Section 32.  Review of Arbitration by the Directors

(a) Within twenty (20) calendar days after the hearing tribunal's decision has been rendered, either the complainant or respondent may file a request in writing for a review by the Directors as defined in Section 1(c) (Form IBA-15) based on alleged procedural deficiencies that the party believes may constitute a deprivation of due process. The C.A.R. Executive Vice President may require the complainant to supply the necessary number of copies of the request for review.

(b) In order for a request for review to be considered filed with C.A.R., the request for review must be complete, signed by all parties requesting the review, include the appropriate filing fee and include a statement indicating the alleged procedural deficiencies that the party believes may constitute a deprivation of due process.

(c) The only basis for a review is a lack of procedural due process. Only the issues raised by the party requesting review in the written request for review may be raised in any hearing before the Directors. (d) When conducting a review, the Directors are subject to automatic disqualification under the grounds set out in Section 14 of these Rules.

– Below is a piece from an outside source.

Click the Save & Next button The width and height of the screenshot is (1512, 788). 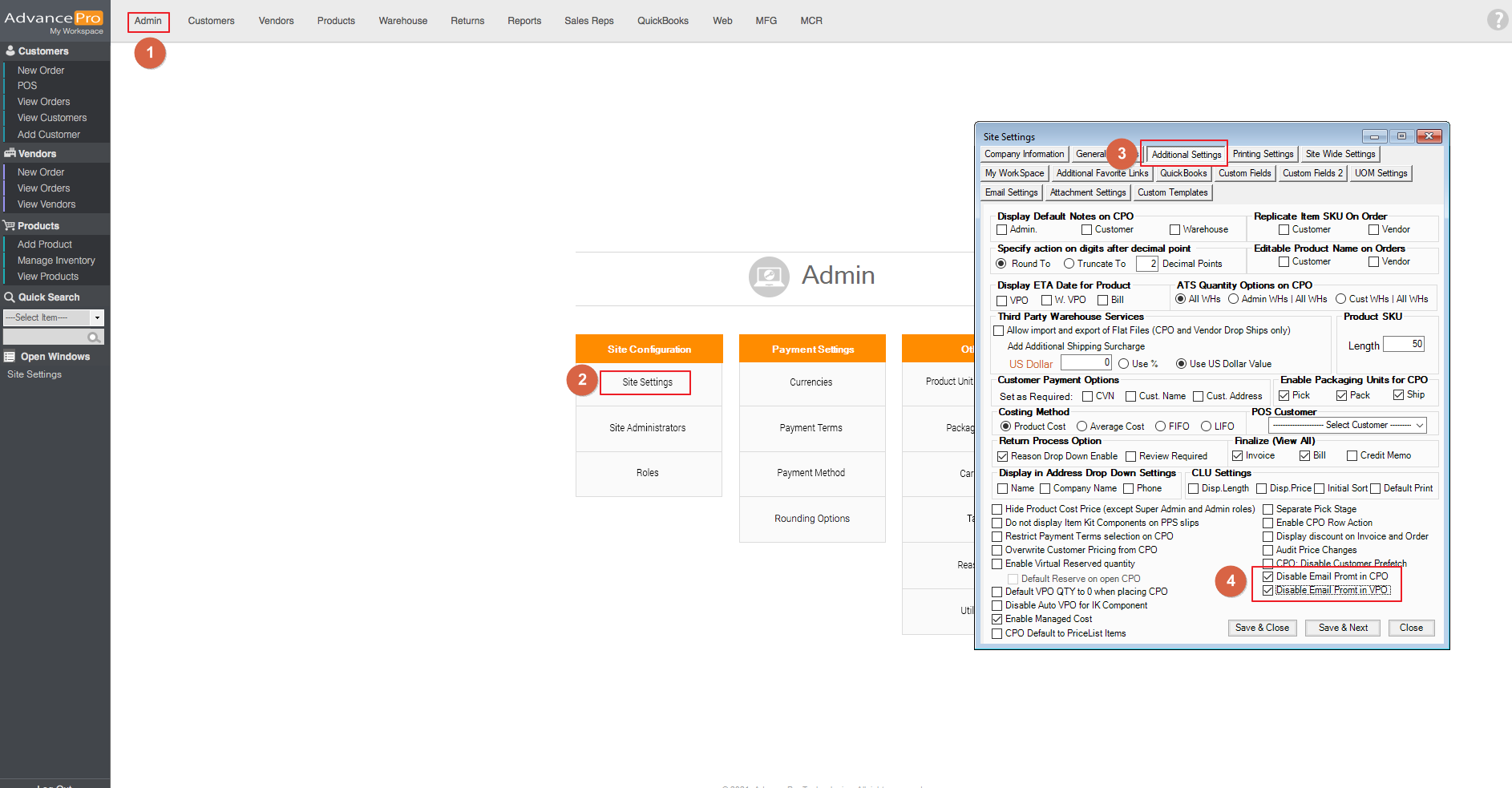(1343, 628)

Each director must sign a statement (Form IBA-6) that he or she is not disqualified for any of the above reasons, and that he or she knows of no other reason that might prevent him from rendering an impartial decision.

(e) If a request for review is filed, the C.A.R. Executive Vice President shall immediately send a copy to the other party (Form IBA-15) and notify him that he or she may file a written reply (Form IBA-16) within fifteen (15) calendar days. The C.A.R. Executive Vice President may require the party submitting the reply to provide the necessary number of copies of the reply. The C.A.R. Executive Vice President shall, at this time, mail a list of the names of the Directors to both parties.

(f) Not later than twenty-one (21) calendar days from the date of mailing the request for review to the other party, the executive officer shall notify all parties of the time and place of the hearing by the Directors chosen according to the procedures of Section 14 of these Rules, and bring the matter before the Directors for hearing. The C.A.R. Executive Vice President shall provide to the Directors, in advance of the hearing, copies of the reply for review, response to that request, and the award.

(g) At the hearing before the Directors, the party requesting review shall present to the Directors his or her reasons why the award should not be upheld and the other party may be heard to state his or her reasons why the award should be upheld. The presiding officer of the hearing panel or his or her designee may respond to the allegations and answer any questions the Directors may have relating to the allegations of the party requesting review. The tape recording or the hearing should be played only to prove or disprove the procedural deficiencies asserted by the party requesting review and only the pertinent portions shall be played. The playing of the tape recording is not intended to substitute for a transcript of the case, and if a transcript does exist, then the pertinent portions of it should be read instead of playing the tape recording. No new evidence relating to the merits of the underlying case shall be received and the Directors shall not consider the substantive merits of the case.

(h) The Directors shall render their decision promptly. Their decision may be to 1) adopt the recommendation of the hearing tribunal, or 2) to remand the case for a new hearing before a new hearing tribunal.

(i) If the Award of the hearing tribunal is adopted, the filing fee of the party requesting the review shall pass into the general treasury of C.A.R. If a new hearing is ordered, the entire filing fee shall be returned to the party who paid it.

(j) The decision of the Directors shall be final.

Section 33.  Enforcement

The judgment of any competent court of record in California may be rendered upon the award. In the event it is necessary for any party to the arbitration to obtain judicial confirmation and enforcement of the arbitration award against any other party, the party failing to abide by the arbitration award shall pay to the party obtaining such confirmation the costs and reasonable attorneys'  fees incurred in such actions as determined by the court.